Secondly, a low concentration of vitamin D can also lead to increased concentration of PTH.13-15 In our study, 98 (81.67%) patients are vitamin D insufficient. This is consistent with Schierbeck et al,7 who have reported a vitamin D insufficiency of 43% in their study subjects. Vitamin D deficiency is also associated with increased arterial wall stiffness in young population and this is independent of PTH concentration. The higher number of insufficiency in our study group is due to the deficiency of vitamin D seen in our population. High PTH has deleterious effect on heart by several mechanisms. High PTH causes endothelial dysfunction and atherosclerosis causing cardiac ischemia and consequently HF.

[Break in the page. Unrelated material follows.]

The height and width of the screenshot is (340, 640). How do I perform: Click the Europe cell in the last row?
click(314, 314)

Parathyroid hormone has direct detrimental effect on myocardium as PTH receptors are also found on myocardium and high PTH may induce myocyte hypertrophy, fibrosis, left ventricular hypertrophy, and nonischemic HF.9

High concentration of PTH is associated with severity of CHF. There are several studies that have shown that high PTH concentration is associated with severity of disease indicated by NYHA functional classification and LVEF%.13,16 In our study, we have also found that NYHA class IV patients (43%) are more in highest quartiles of PTH. Further, the EF% shows a significant negative correlation with PTH concentration, indicating that more severe form of disease is associated with high PTH. Circulating PTH levels also showed significant correlation with NT-proBNP levels. NT-proBNP is produced primarily within heart and is released into circulation in response to increased wall tension and is a sensitive marker of HF. Several studies have shown that high concentration of PTH is a predictor of hospitalization.8,9

The predictive value of PTH in cardiovascular and all-cause mortality in HF has been documented to be independent of known risk factors, such as estimated glomerular filtration rate, LVEF, NT-proBNP, and age.17

The cardiac impact of PTH is also related to calcium overloading in myocardial cells.

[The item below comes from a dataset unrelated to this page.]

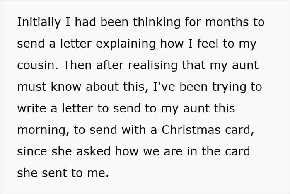Click the word "know" in fourth line
Screen dimensions: 290x194
point(66,87)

Hyperparathyroidism has also been documented to trigger oxidative stress.4 When PTH levels are increased, a high H2O2 production is observed in peripheral mononuclear cells.4,10 The increased intracellular calcium induced by PTH might impair the mitochondrial function and ATP production, inducing reactive oxygen species and leading to oxidative stress as well as inflammation and in the end to cardiomyocyte necrosis.10,11

Parathyroid hormone is found to stimulate the adrenal aldosterone synthesis.17-19 A relative aldosterone excess can cause sodium retention and oxidative stress.20,21

The significance of demonstration of association of PTH and HF is that it can be an adjustable factor in the setting of low vitamin D concentration. In our study group, 83% of subjects have PTH above the normal range, while none of them have primary hyperparathyroidism. The secondary hyperparathyroidism found in these cases can be due to vitamin D insufficiency, which can be corrected with vitamin D supplementations.

Although large numbers of studies are available suggesting a causal role of high PTH in HF and our study also shows the same, there is no available evidence to suggest that decreasing PTH concentration will reduce the risk of HF. More interventional studies are needed to evaluate the potential role of PTH lowering to prevent HF.

CONCLUSION

Higher concentration of PTH is associated with severe form of HF. Parathyroid hormone estimation can help in risk stratification of CHF patients. Vitamin D insufficiency is seen in the study group; supplementation of vitamin D may be beneficial to the patients with HF.

LIMITATION

Due to relatively small sample size of the study group, the results cannot be generalized, and milder cases that do not need hospitalization are not included in the study.